R.- Altísimo, muy alto. La definiría como tradición renovada, mucho producto muy bueno y muy contemporáneo todo. Borraja y migas con recetas super actuales con mango.
Hay que ir a los barrios porque hay sitios muy buenos
P.- ¿Zaragoza es mucho más que El Tubo?
R.- Por supuesto, hay que ir a los barrios porque hay sitios muy buenos. Por ejemplo, “Gente Rara” en el barrio Jesús es un restaurante nacido en un garaje y al año poco con una estrella Michelin, hay que salir del centro.
P.- ¿Cuál es tu plato favorito?
R.- Me gusta mucho la pasta por eso estoy tan gordo (ríe).
P.- ¿Qué significa tener impacto en redes sociales?
R.- No le pongo número, antes me obsesionaba, si no tenía el impacto que quería quitaba la publicación, pero veía que me iba a costar la salud. Entonces, Instagram permitió que se quitaran los me gustas, y lo hice, fue mi salvación. Si ves que los tiene es porque es una colaboración, ¡para qué voy a sufrir!

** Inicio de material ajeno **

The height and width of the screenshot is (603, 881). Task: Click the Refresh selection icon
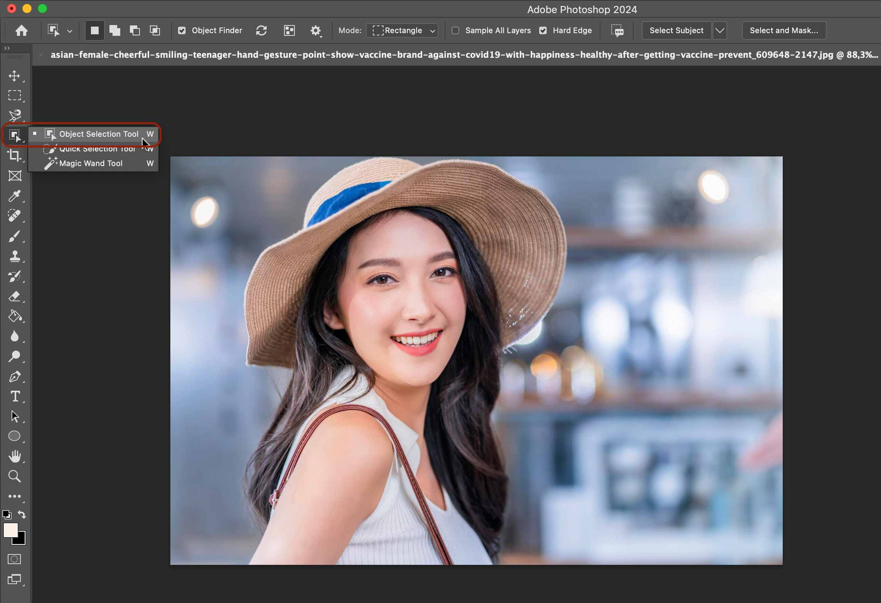(261, 30)
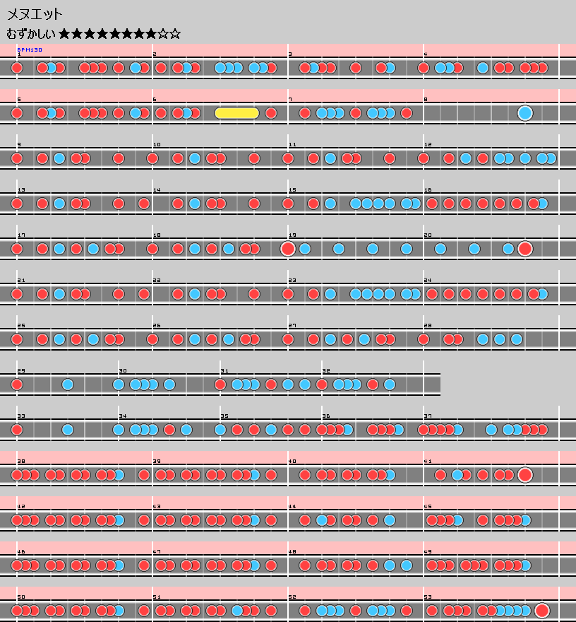The width and height of the screenshot is (576, 622).
Task: Select the large blue note in measure 8
Action: pyautogui.click(x=524, y=113)
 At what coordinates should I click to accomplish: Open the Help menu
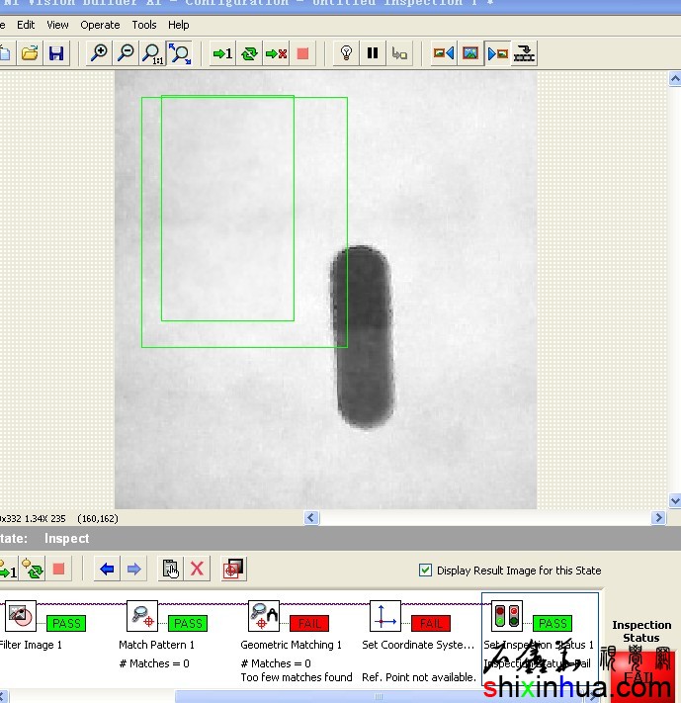179,25
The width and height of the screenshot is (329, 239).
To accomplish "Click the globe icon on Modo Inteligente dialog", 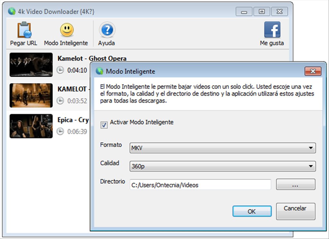I will 100,71.
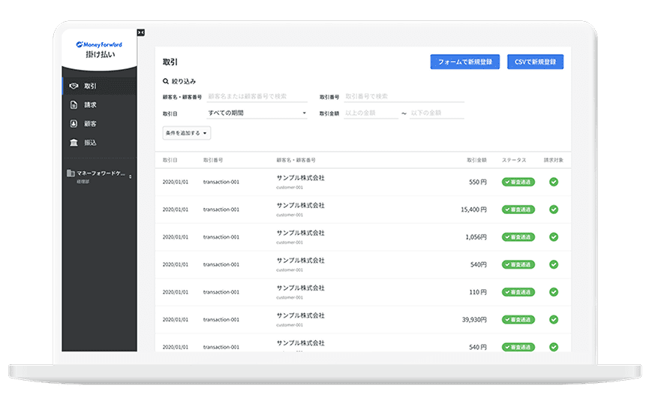
Task: Click the 取引金額 column header
Action: 476,160
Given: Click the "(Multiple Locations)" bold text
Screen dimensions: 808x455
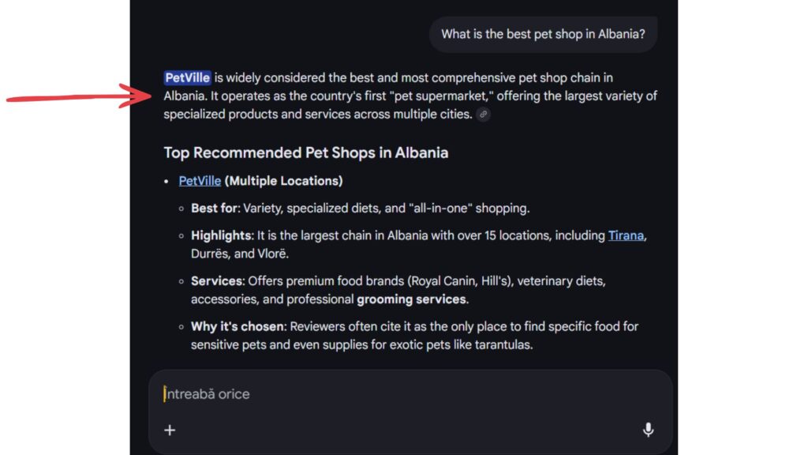Looking at the screenshot, I should tap(283, 181).
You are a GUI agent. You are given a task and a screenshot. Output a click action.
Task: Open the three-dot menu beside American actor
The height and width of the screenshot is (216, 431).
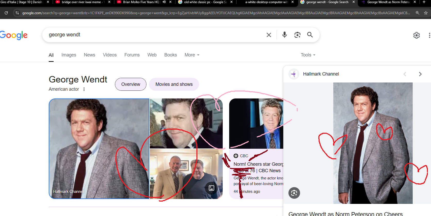[x=84, y=89]
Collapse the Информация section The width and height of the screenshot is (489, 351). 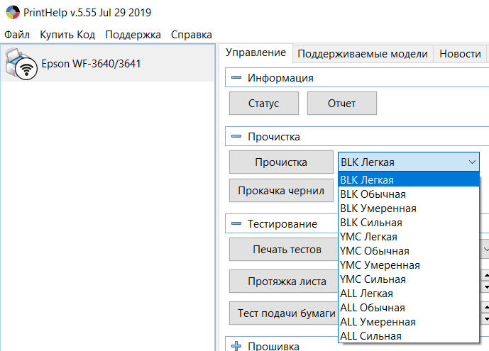(236, 78)
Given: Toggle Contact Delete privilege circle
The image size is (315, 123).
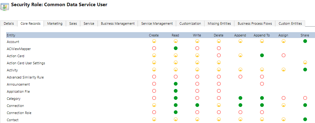Looking at the screenshot, I should pos(219,119).
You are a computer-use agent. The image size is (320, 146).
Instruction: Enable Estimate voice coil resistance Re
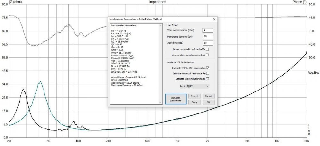click(x=207, y=73)
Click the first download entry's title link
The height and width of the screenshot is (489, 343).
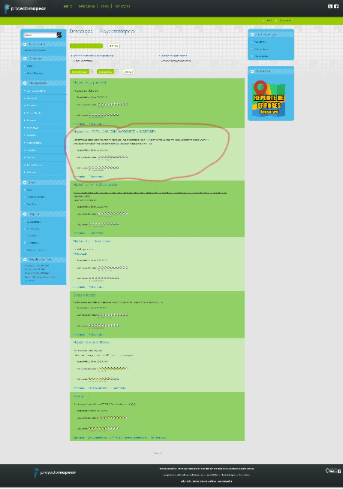point(90,83)
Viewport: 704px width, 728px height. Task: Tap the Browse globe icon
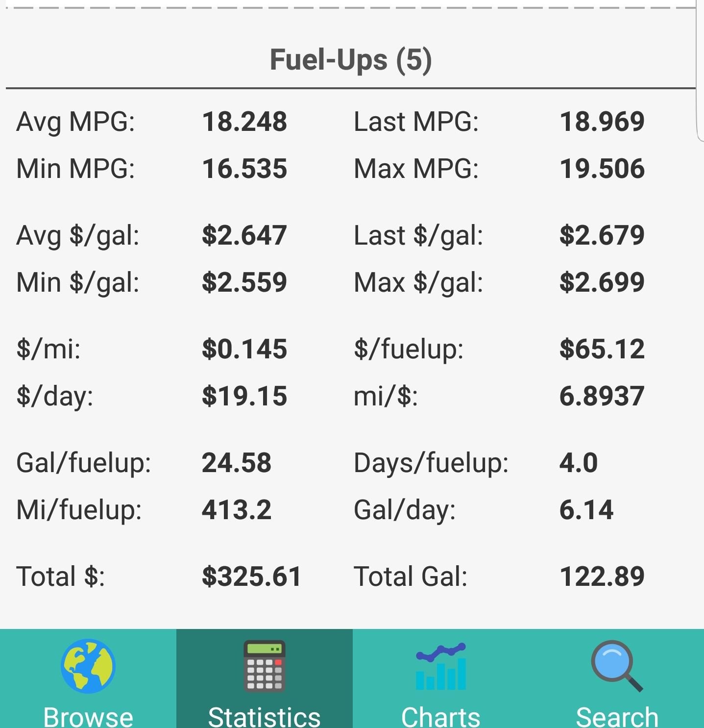click(x=88, y=666)
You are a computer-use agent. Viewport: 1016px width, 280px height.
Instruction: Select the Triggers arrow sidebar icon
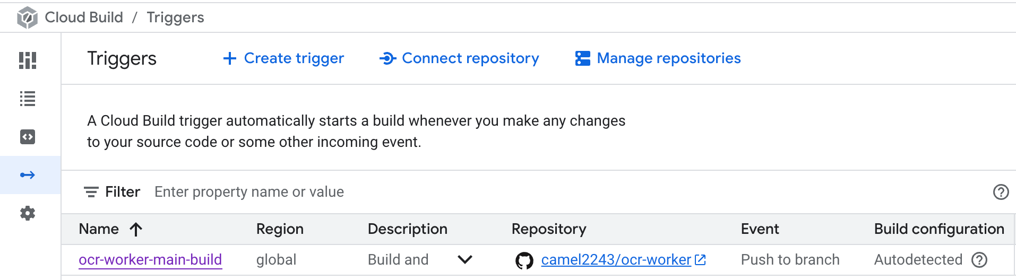pos(28,175)
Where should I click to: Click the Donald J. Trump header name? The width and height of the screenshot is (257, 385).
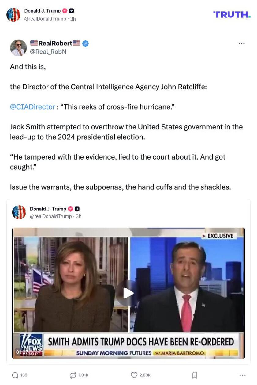click(x=43, y=11)
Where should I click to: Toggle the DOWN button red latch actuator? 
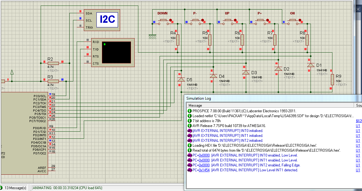pos(170,20)
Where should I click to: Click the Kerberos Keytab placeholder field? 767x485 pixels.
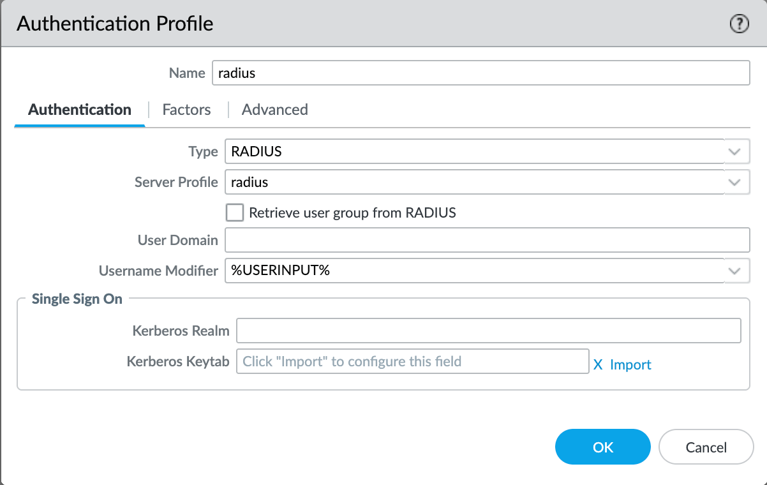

P.- ¿Tienes alguna manía al trabajar?
R.- Me gusta trabajar solo, antes trabajaba con mucha gente en un departamento con ciento y pico personas y soy acuario, soy muy sociable, pero en lo mío, yo solo. La gente me ha dicho que crezca y me monte mi agencia, pero no me gustaría ir detrás de cuatro personas a ver si lo hacen bien o mal.